O governo ficará com 56% da produção, uma das piores distribuições do mundo
Apoie Siga-nos no

Na quarta-feira 2, a decisão do rateio do leilão do excedente da cessão onerosa do pré-sal, marcado para 6 de novembro, e a votação da reforma da Previdência, aprovada na Câmara e em tramitação no Senado, embolaram-se com parlamentares e governadores a condicionar seu apoio à reforma a uma maior participação de estados e municípios na divisão dos recursos do petróleo. A briga opunha aqueles que defendem a entrega de 20% para municípios e 10% para estados aos partidários da destinação de 15% para os primeiros e 15% para os segundos.

O governo divulgou que espera arrecadar 106,5 bilhões de reais, valor correspondente apenas ao bônus de assinatura, que Paulo Guedes pretende destinar integralmente ao pagamento dos juros da dívida pública. Estados e municípios esperam receber, cada um, 10,94 bilhões de reais.
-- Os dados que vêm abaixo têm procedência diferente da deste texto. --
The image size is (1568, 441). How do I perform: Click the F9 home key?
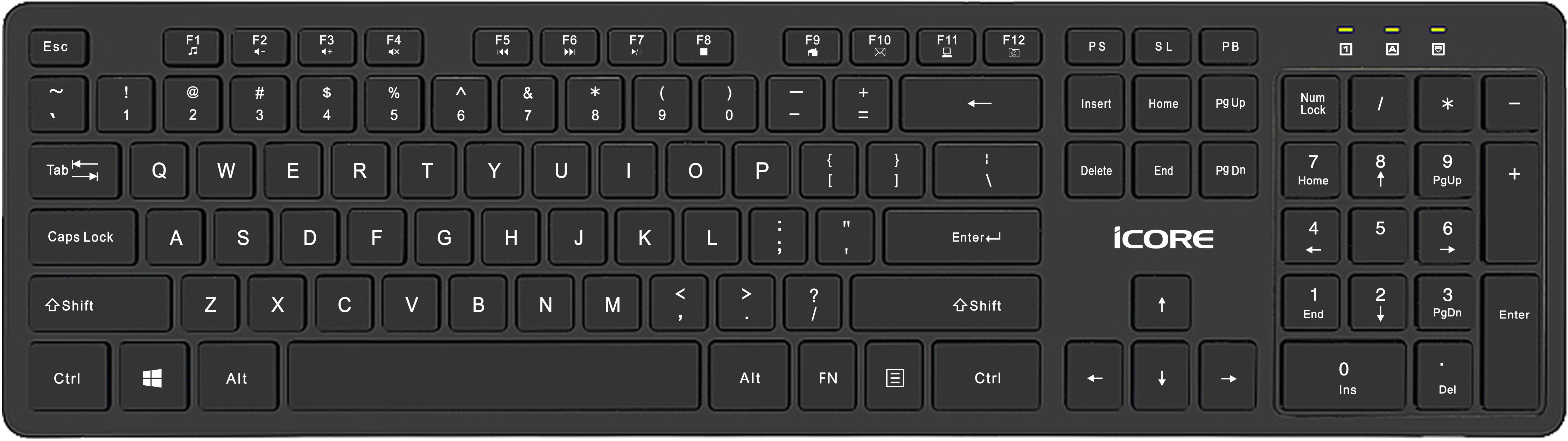coord(812,46)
Ao que tudo indica, parlamentares e governadores aceitaram a briga pelas sobras em vez de adentrar o salão do banquete. Segundo cálculos da Associação dos Engenheiros da Petrobras feitos a partir do edital do leilão, a participação governamental no rateio chegaria a 653,17 bilhões de reais. Isso, por baixo, pois poderia atingir 987,96 bilhões se a União contratasse diretamente a Petrobras como prestadora de serviços para a produção dos excedentes, alerta a entidade. No cálculo da participação governamental de 653,17 bilhões de reais, a Aepet considerou bônus de assinatura (106,56 bilhões), royalties (250,87 bilhões), excedente em óleo da União (191,49 bilhões), Imposto sobre a Renda da Pessoa Jurídica e Contribuição Social sobre o Lucro Líquido (104,24 bilhões).
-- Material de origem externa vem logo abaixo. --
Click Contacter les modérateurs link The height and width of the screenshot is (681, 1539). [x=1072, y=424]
A divulgação pelo governo apenas do valor do bônus de 106,5 bilhões e a informação dominante na mídia de que estados e municípios esperam receber 21,88 bilhões de reais deveriam ser examinadas com cautela e senso crítico por parlamentares e chefes de executivos estaduais e municipais. “Não se pode despertar o interesse dos governadores e prefeitos nos royalties e no excedente em óleo. O governo federal quer dar uma merreca apenas do bônus. Como o bônus é deduzido do Imposto de Renda da pessoa jurídica, o valor não é 10,94 bilhões para todos os municípios, mas 4,42 bilhões. Todos os estados também vão receber líquidos apenas 4,42 bilhões. Os estados e municípios poderiam receber, entretanto, cerca de 300 bilhões de uma receita líquida de 1,11 trilhão. Mas a visão dos governadores e prefeitos é muita curta”, dispara Paulo César Ribeiro Lima, que trabalhou na Petrobras, é Ph.D. em Engenharia Mecânica pela Cranfield University, ex-consultor legislativo do Senado e consultor legislativo aposentado da Câmara dos Deputados.
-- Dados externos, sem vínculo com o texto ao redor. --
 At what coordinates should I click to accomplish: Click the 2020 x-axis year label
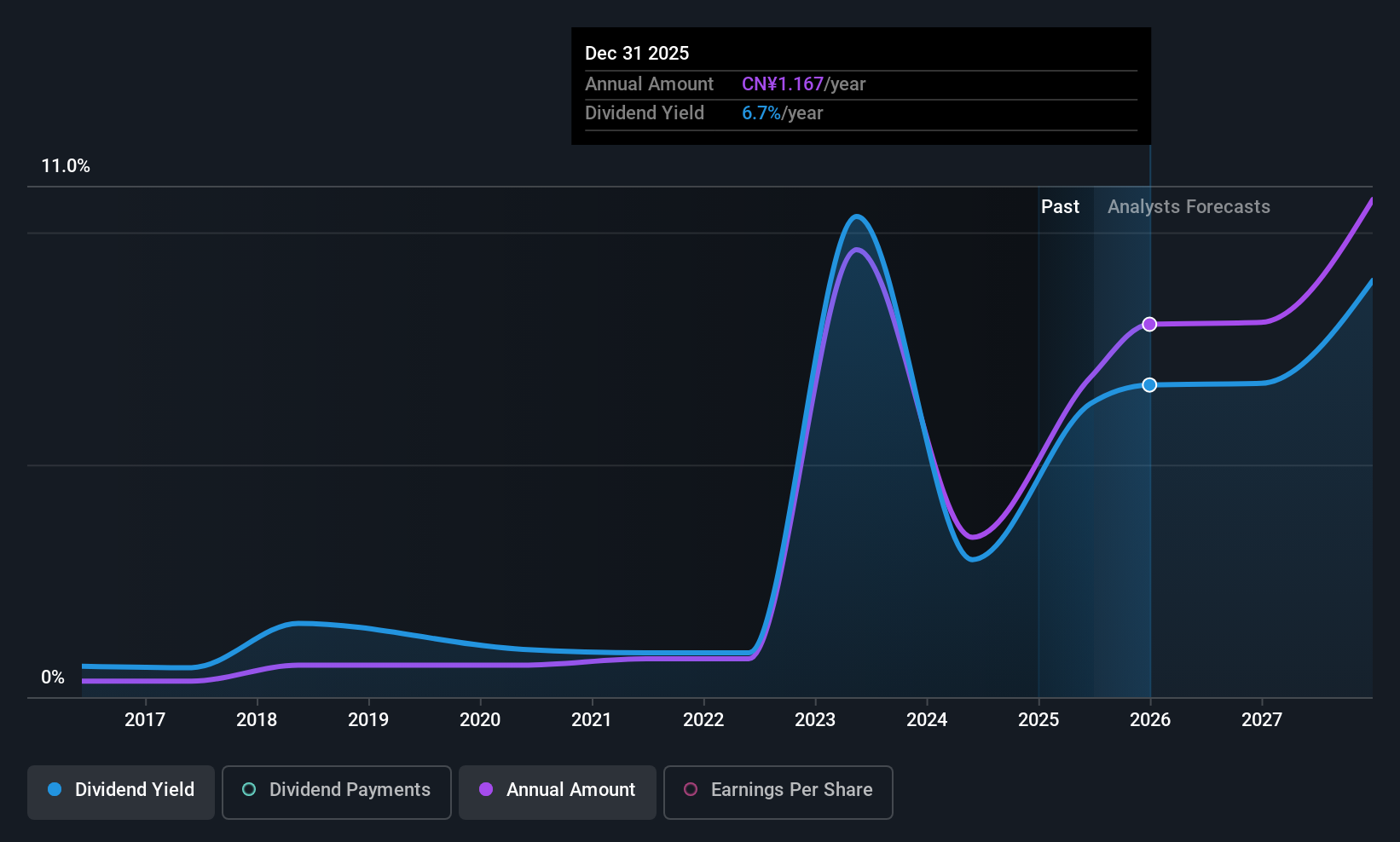[480, 720]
“Em razão dos baixos excedentes em óleo para a União e da baixa arrecadação do Imposto de Renda e da contribuição social, a rodada dos excedentes da cessão onerosa pode causar um prejuízo à União, estados e municípios, a valor presente, de 343,65 bilhões de reais”, alerta a Aepet. A baixa arrecadação decorre das deduções permitidas pela Lei nº 13.586, de 2017.

O melhor para o País, sublinha o presidente da entidade, Felipe Coutinho, seria a contratação direta da Petrobras, sob o regime de partilha de produção, com elevados excedentes em petróleo para a União. “A produção dos excedentes da cessão onerosa por outras empresas petrolíferas, que não a Petrobras, pode reduzir muito a participação governamental na renda petrolífera, mesmo que haja o pagamento de bônus de assinatura de cerca de 100 bilhões de reais. Para, aproximadamente, 15 bilhões de barris de excedentes, o valor presente líquido da renda petroleira em disputa é muito superior ao que se pretende arrecadar com o bônus de assinatura.” O leilão do excedente da cessão onerosa depende de aprovação por parte do Tribunal de Contas da União.

Mais uma vez, no caso do leilão do excedente, o Brasil estará na contramão do resto do mundo. “A participação governamental de 653,17 bilhões de reais corresponde a 59% da receita líquida total, muito menor que a parcela do governo de países produtores e exportadores de petróleo. Na Noruega, essa participação é de 76%. Na Arábia Saudita, de 100%, em razão do monopólio estatal de uma empresa pública”, compara Lima.

Guedes quer ficar com 100 bi para os jurados da dívida, só não combinou com os políticos. Estrella vê no leilão dos excedentes da cessão onerosa o fim de um projeto de país e talvez da Petrobras também

Em 2010, quando foi definido o modelo regulatório de exploração e produção no pré-sal e áreas estratégicas, estabeleceu-se que a União poderia ceder onerosamente (mediante remuneração) à Petrobras, sem a necessidade de licitação, o exercício das atividades de exploração e produção de petróleo e gás natural em áreas não concedidas, limitado ao volume máximo de 5 bilhões de barris de óleo equivalente. Ao mesmo tempo, a companhia faria um aumento de capital para elevar sua capacidade de financiamento de investimentos, em especial no pré-sal. O manancial das áreas não concedidas revelou-se, no entanto, três vezes superior àquela estimativa e totaliza 15 bilhões de barris, segundo avaliação da Agência Nacional do Petróleo baseada em dados da Petrobras.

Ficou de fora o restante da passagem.